The structure of Islamic finance utilises many of the same apparatus as mainstream finance. These include Treasury, Capital Markets, regulators, insurance and retail banking. And, of course, innovative technology is also part of the digitisation of Islamic finance, with distributed ledger technology (DLT), automation and AI utilised to automate and reduce costs across the service chain.

Among the core principles of Islamic finance are those founded on corporate ethics, including:

  • Integrity.
  • Sincerity.
  • Piety.
  • Stewardship of humanity on earth.
  • Righteousness and perfection at work.

You’ll have noticed that these principles are profoundly similar to those underpinning socially responsible and impact investing based on the tenets of Environmental Social and Governmental (ESG).

One of the major benefits of Islamic finance guidance is that it sets out good practice and removes the burden of individuality. This further cements the foundation of ethical financial practice.

Potential for new customer base throughout Africa
There is enormous potential throughout Africa for Islamic financial services. Existing markets are concentrated mainly in Malaysia and Middle East but the figures below show the breadth of the opportunity in Africa.
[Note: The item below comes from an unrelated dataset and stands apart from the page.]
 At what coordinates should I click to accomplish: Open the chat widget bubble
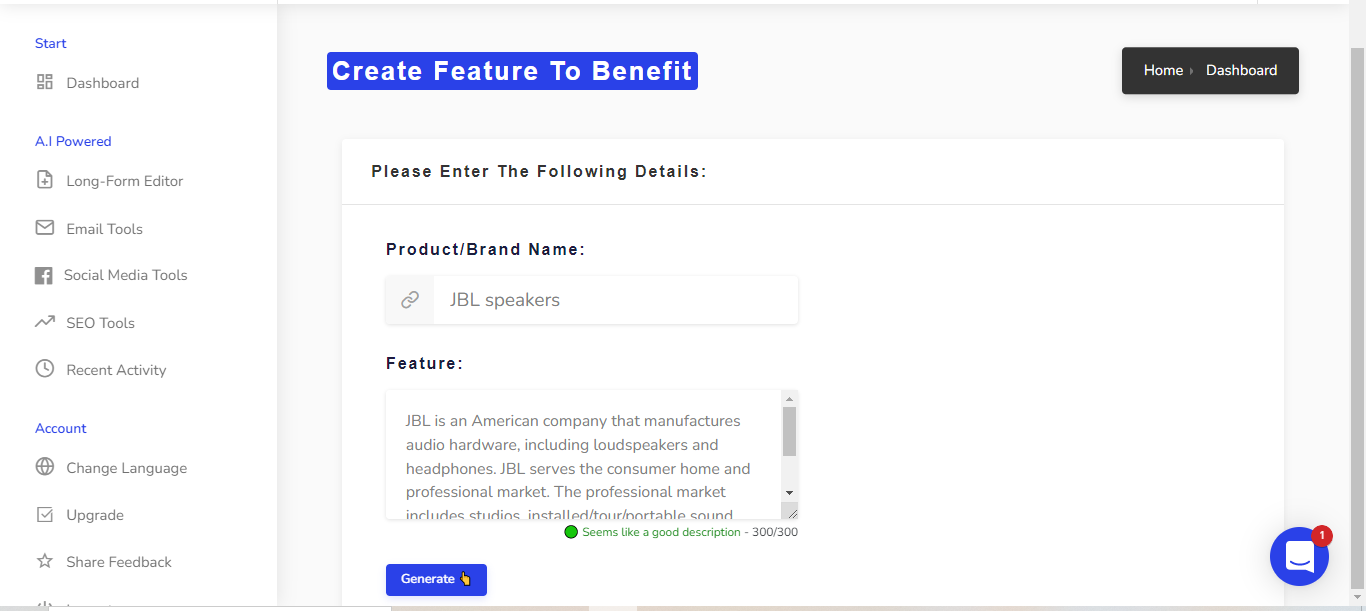tap(1299, 556)
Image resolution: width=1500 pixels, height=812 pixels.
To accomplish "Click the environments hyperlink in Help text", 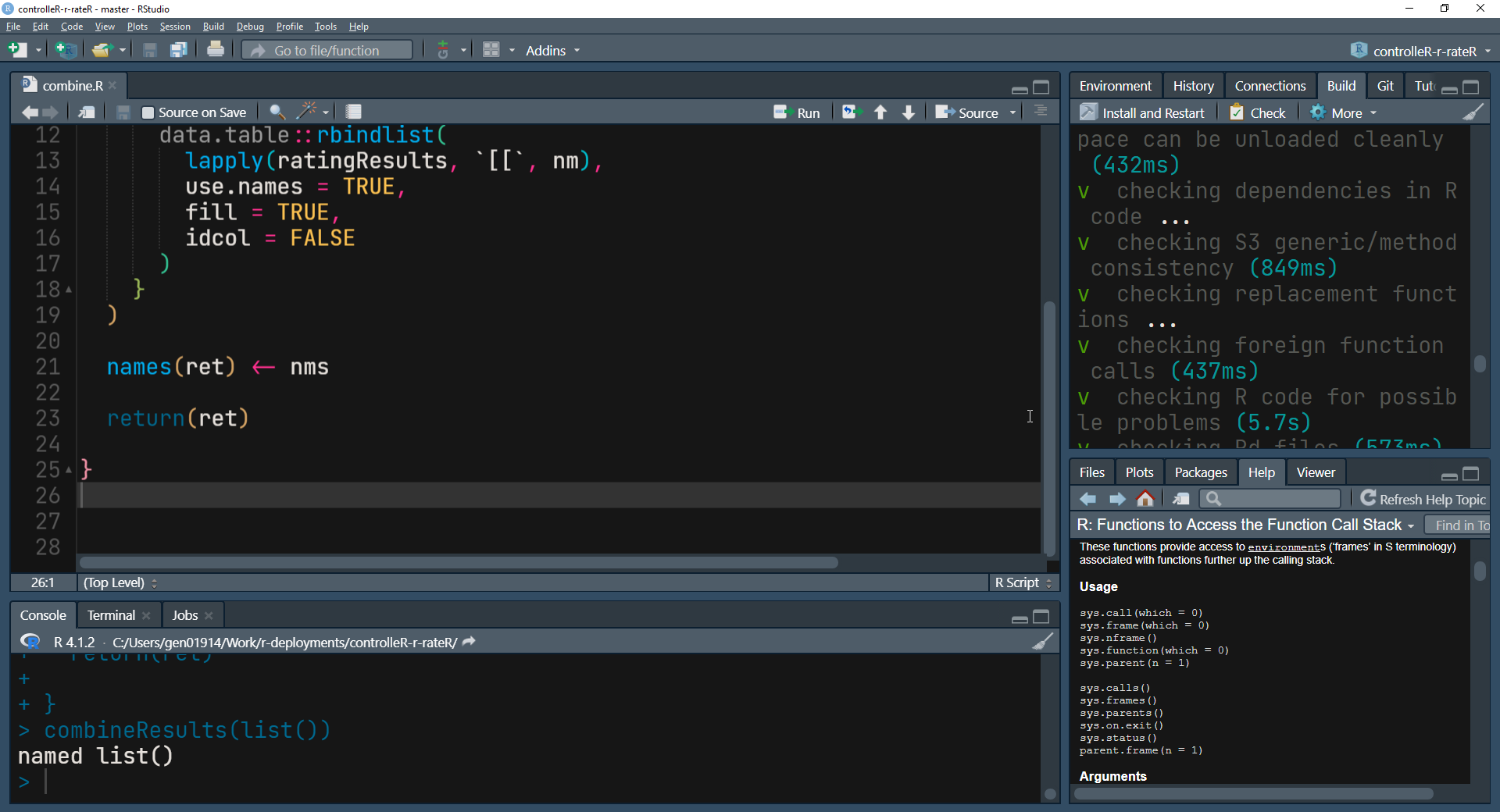I will 1286,547.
According to a White and Case study, there are:

  • More than 600 million Muslims in Africa, representing more than 40% of the total population.
  • By 2030, the Muslim population in Sub-Saharan Africa (SSA) will grow to 385 million, which is an increase of more than 60%.
  • By 2023, Islamic finance assets will have grown around 15 times bigger since 2003.
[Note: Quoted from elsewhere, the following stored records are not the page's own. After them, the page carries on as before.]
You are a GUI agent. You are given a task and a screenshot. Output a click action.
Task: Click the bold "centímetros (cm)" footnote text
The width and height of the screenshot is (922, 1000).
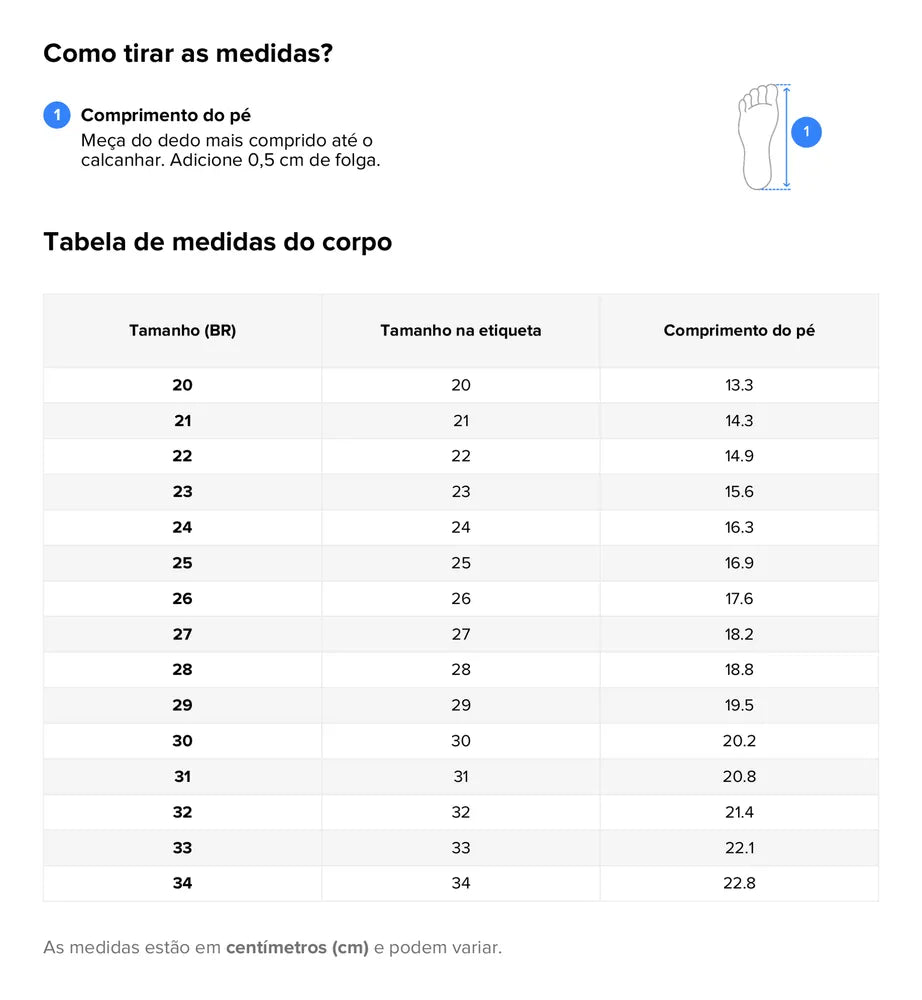[297, 947]
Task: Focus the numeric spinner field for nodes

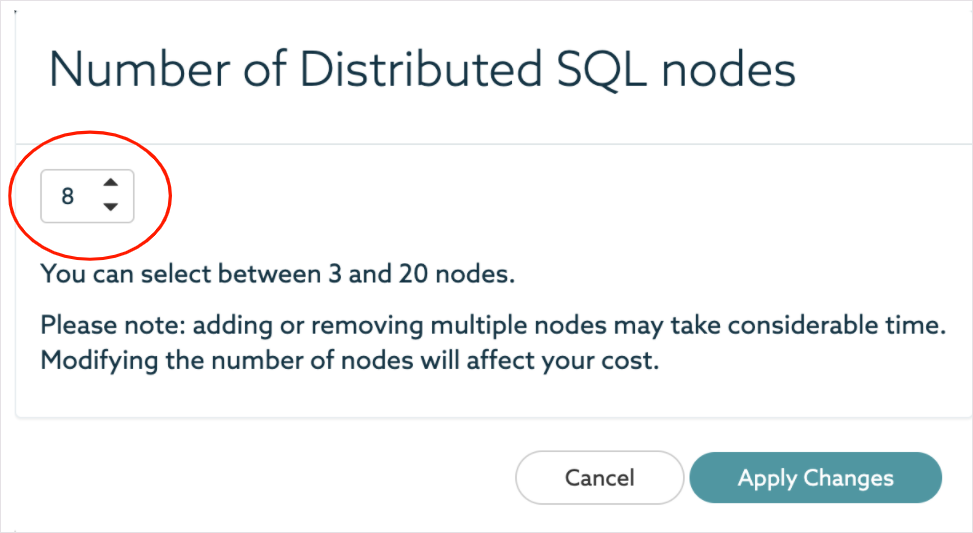Action: 69,196
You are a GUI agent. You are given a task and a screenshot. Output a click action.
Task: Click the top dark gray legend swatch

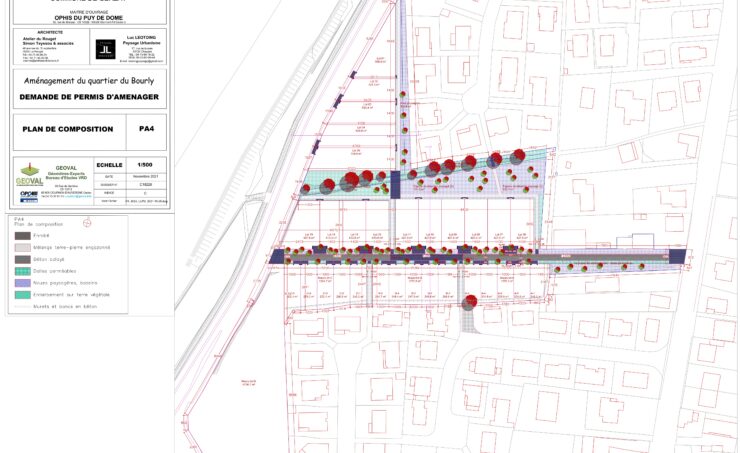pos(22,235)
There are challenges facing the growth of Islamic finance in Africa. These include transformative digitisation in areas that lack infrastructure, a lack of consistent regulatory frameworks, the need for education on the subject matter and a lack of access to banking products for millions of people.

However, these challenges have been recognised for years and many are already being dealt with. While the pandemic will slow some of this transitional work, this will continue. If Islamic finance moves along with revamped regulatory approaches and gains access to new customer bases, then it could feasibly become one of the leading sources of social innovation across the continent.